CourtWisconsin Court of Appeals

Steven P. Weiss, Asst. State Public Defender, for defendant-appellant.

Bronson C. La Follette, Atty. Gen., and Jerome S. Schmidt, Asst. Atty. Gen., for plaintiff-respondent.

Before FOLEY, P.J., and DEAN and CANE, JJ.

FOLEY, Presiding Judge.

Charles Haseltine appeals his conviction of sexual contact with his sixteen-year-old daughter, in violation of sec. 940.225(2)(e) Stats., 1 and of threatening to harm her if she reported the incident, in violation of sec. 943.30(1), Stats. 2 He contends that the trial court erred in admitting other crimes evidence; that the rape shield law, sec. 972.11(2)(b), Stats., 3 barred the admission of the evidence; that the prosecution violated the discovery statute, sec. 971.23(1), Stats.; 4 and that the trial court erred in admitting a psychiatrist's testimony. The psychiatrist testified that, in his opinion, Haseltine's daughter presented a typical case of intrafamilial sexual abuse and she was an incest victim. Because the court erred in admitting the psychiatrist's opinion that Haseltine's daughter was an incest victim, and because we cannot conclude that the error was harmless, we reverse the judgment and remand this matter to the circuit court for a new trial.

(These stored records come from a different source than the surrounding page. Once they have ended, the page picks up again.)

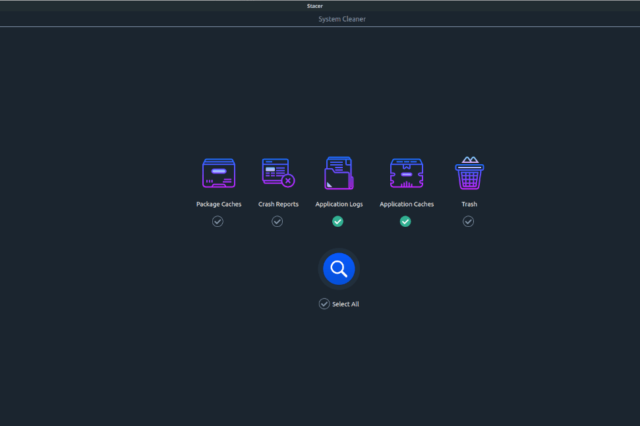Click the "Application Logs" label
Image resolution: width=640 pixels, height=426 pixels.
coord(338,204)
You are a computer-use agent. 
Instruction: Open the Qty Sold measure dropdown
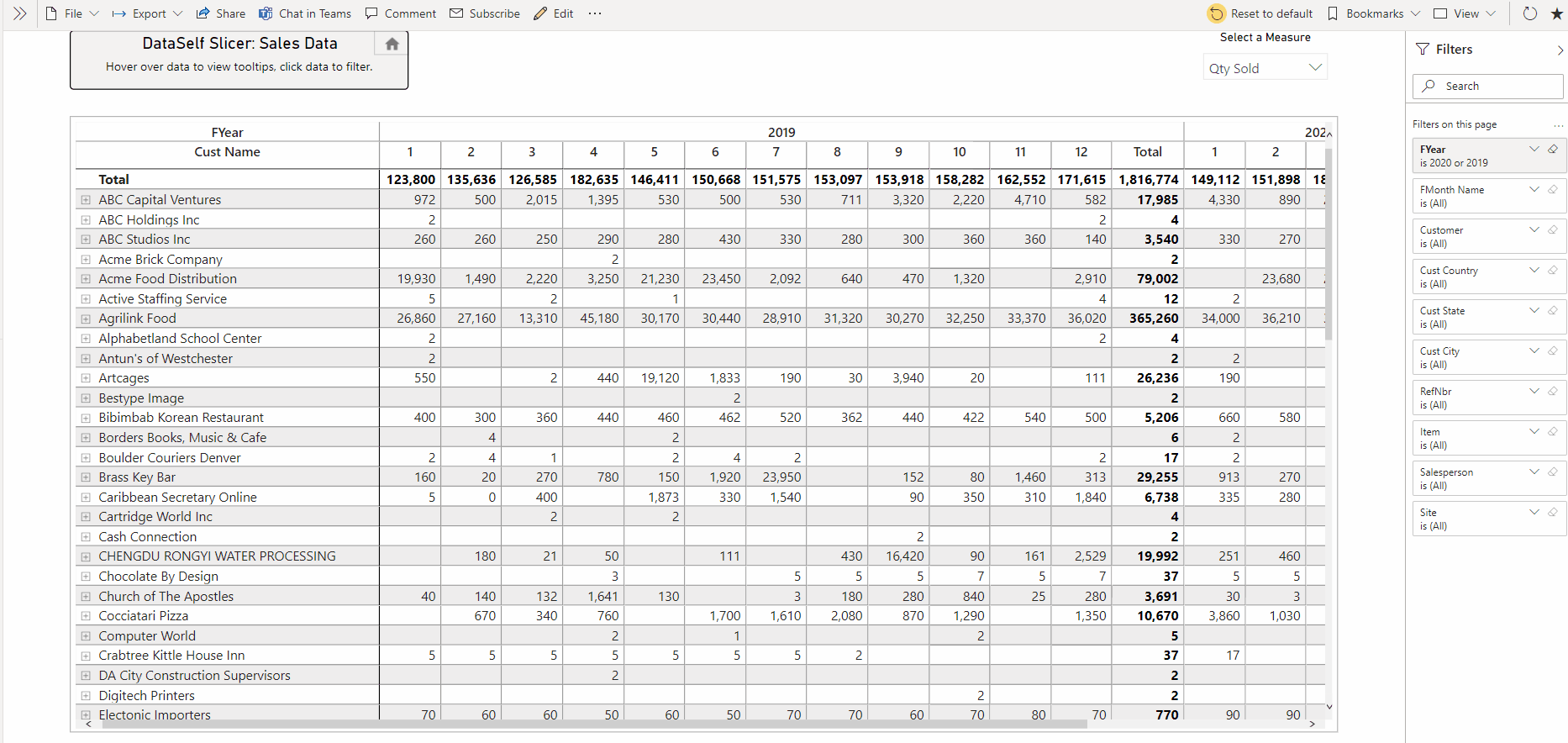(1265, 68)
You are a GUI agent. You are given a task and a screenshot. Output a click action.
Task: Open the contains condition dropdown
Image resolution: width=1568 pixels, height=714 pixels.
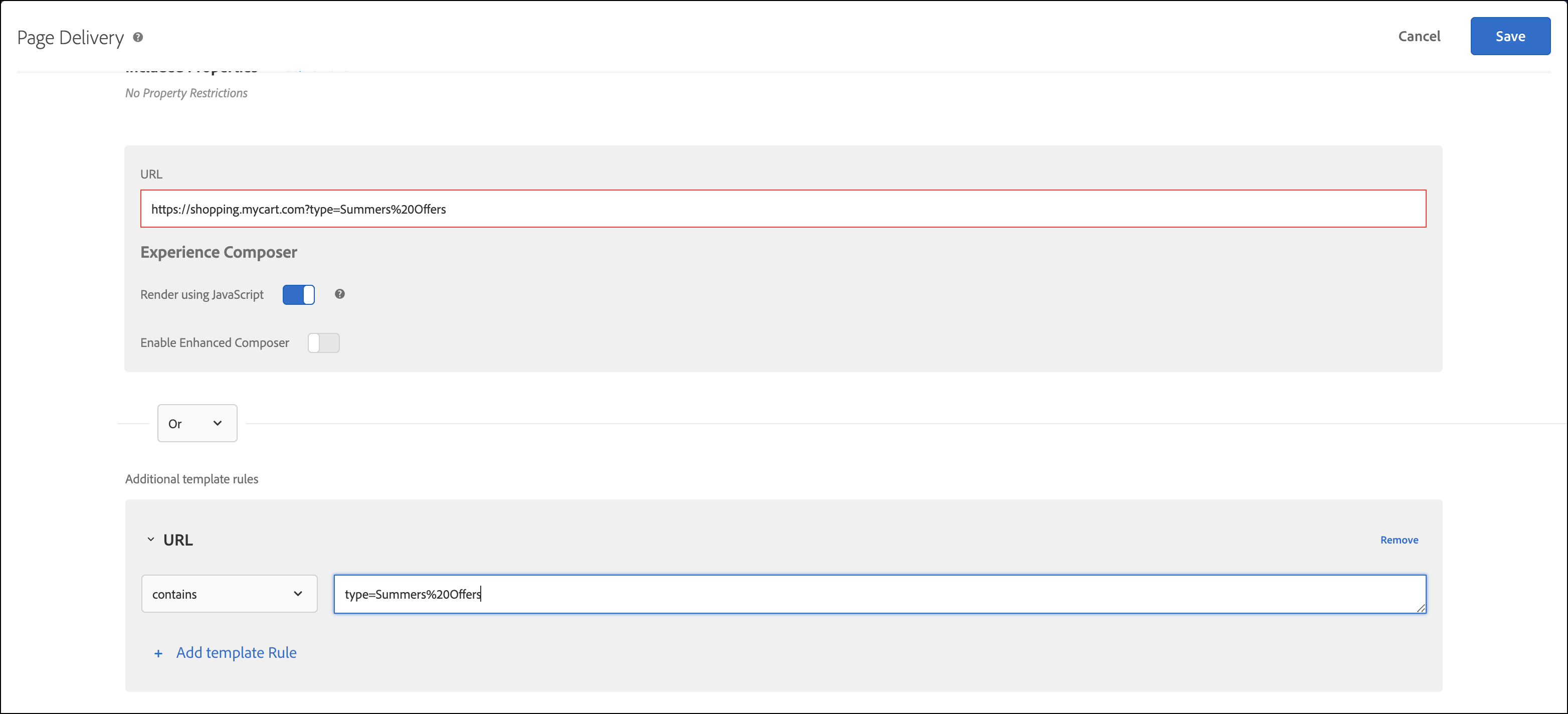(x=229, y=594)
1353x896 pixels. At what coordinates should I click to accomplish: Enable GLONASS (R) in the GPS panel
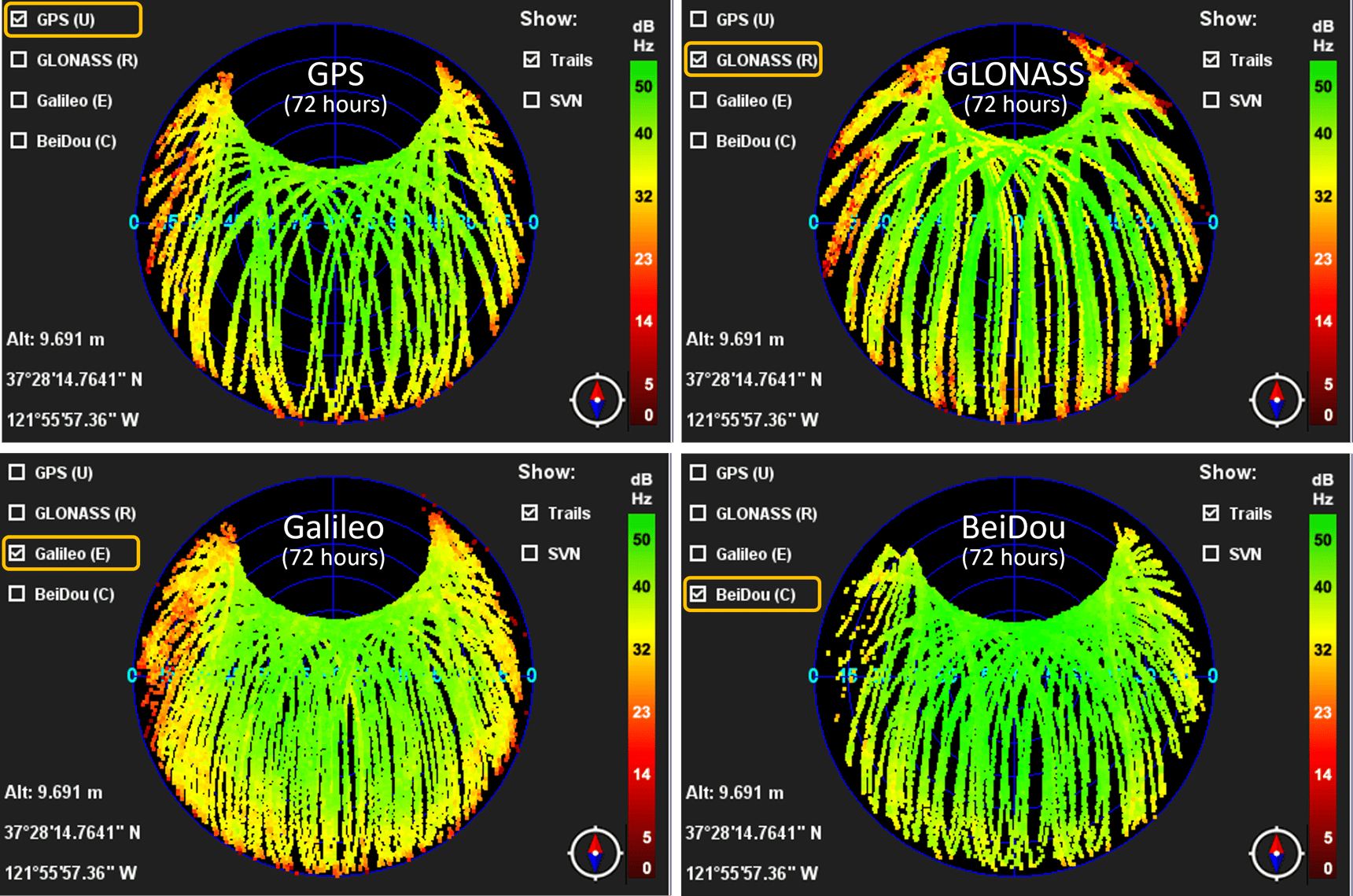(x=19, y=59)
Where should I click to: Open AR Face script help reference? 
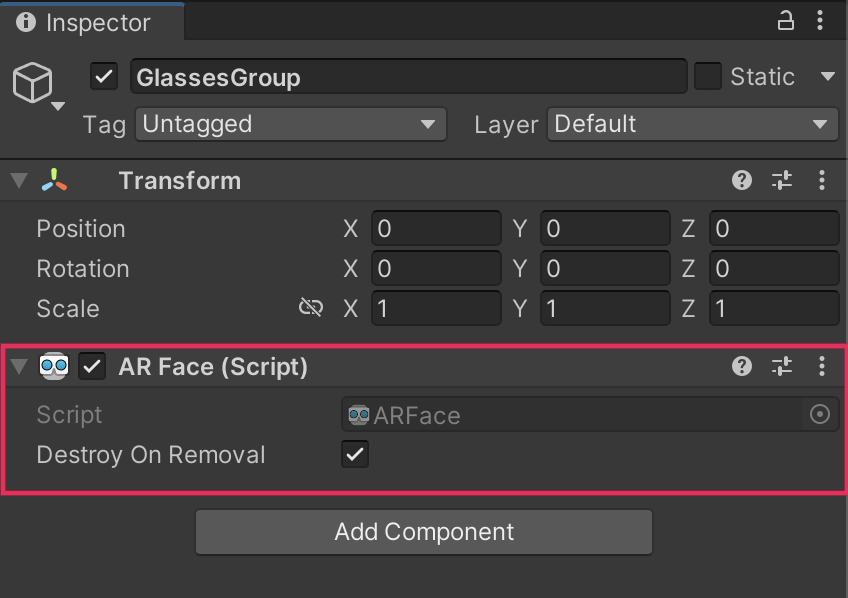[742, 366]
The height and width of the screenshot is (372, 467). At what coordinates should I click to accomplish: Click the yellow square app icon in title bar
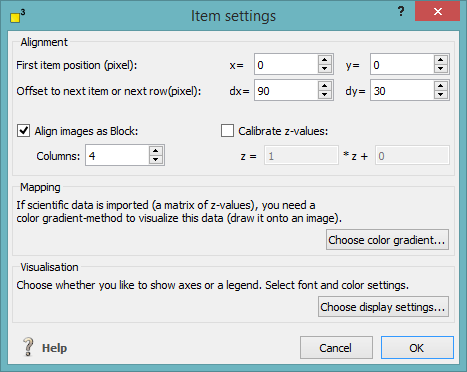click(x=15, y=17)
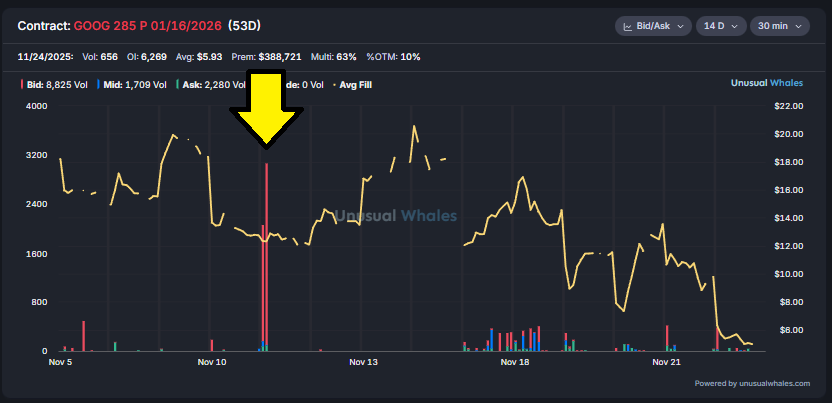Open the GOOG 285 P 01/16/2026 contract
Image resolution: width=832 pixels, height=403 pixels.
[x=148, y=24]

Haseltine was charged with sexual contact for allegedly fondling his daughter's breasts. This allegedly occurred in her bedroom, which Haseltine left only to avoid discovery by another family member. He was charged with threatening to injure his daughter because he allegedly struck and kicked her and threatened her with death if she told anyone that he had been sexually abusing her. The state sought to show that these two incidents were part of a pattern of sexual and physical abuse by Haseltine against family members.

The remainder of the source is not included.